Guangzhou Metro Line 14 station

Mawu station (马务站 (馬務站, Mǎwù Zhàn)) is a station on Line 14 of the Guangzhou Metro. It is located on the southeast of the junction between Huangshi East Road and Airport Road in the Yuncheng Subdistrict of Baiyun District in Guangzhou. It opened on 29 September 2025.

==Station Layout==

===Station Floorings===
The station has three floors and is 140 m long. The ground level serves as the station's entrances and exits, and is surrounded by the Airport Road and Airport Expressway viaducts, the Huangshi Interchange, Huangshi Road, the Baiyun District People's Court, and adjacent buildings.
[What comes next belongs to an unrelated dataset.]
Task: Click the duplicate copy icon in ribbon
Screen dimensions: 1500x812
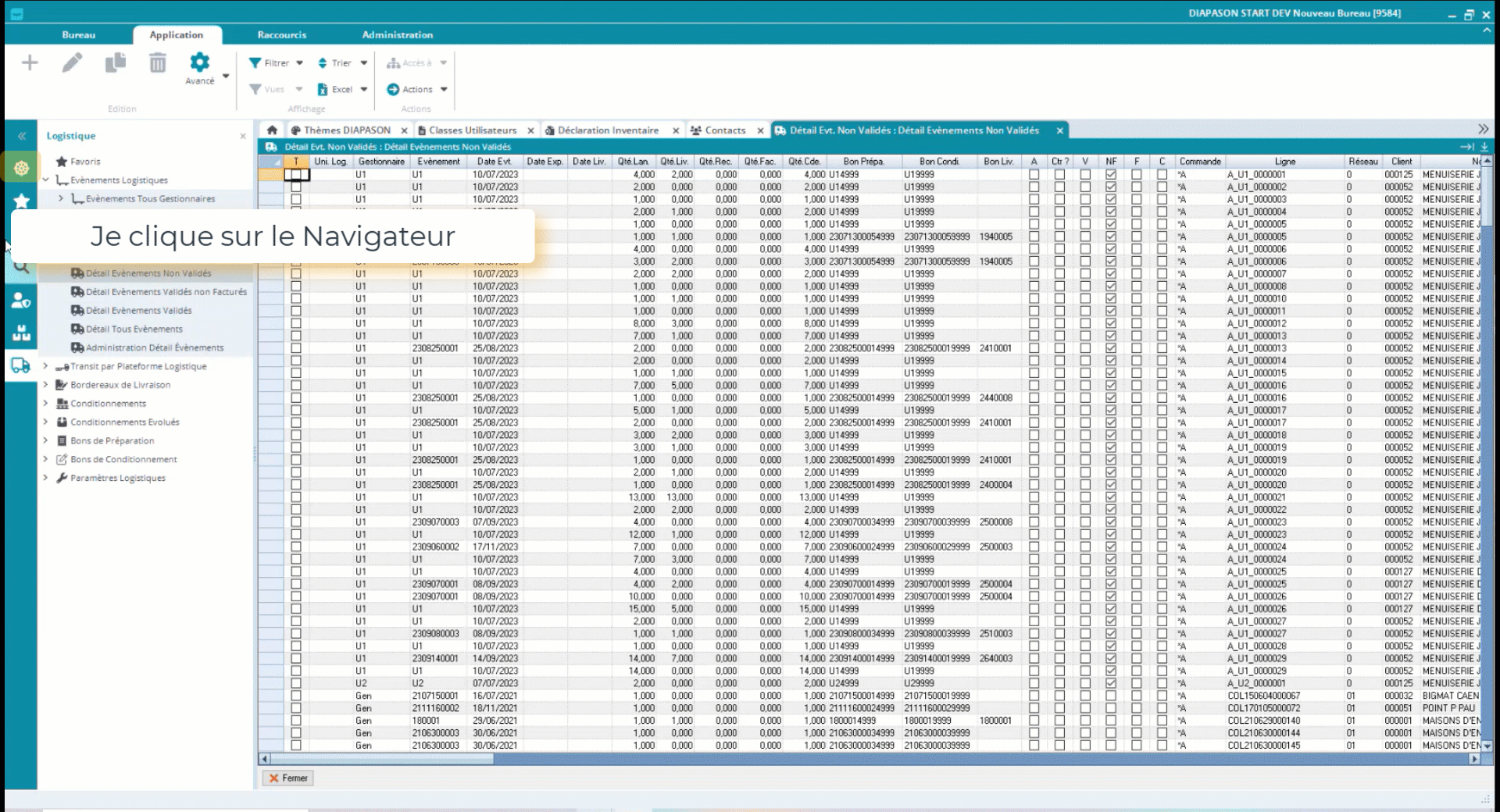Action: (116, 63)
The first underground floor serves as the station concourse, the second underground floor is the station equipment floor, and the third underground floor houses the Line 14 platform. Due to the complex surrounding environment, the main structure of the station was largely constructed using the cut-and-cover method.

===Concourse===
The concourse is equipped with ticket vending machines and an intelligent customer service center.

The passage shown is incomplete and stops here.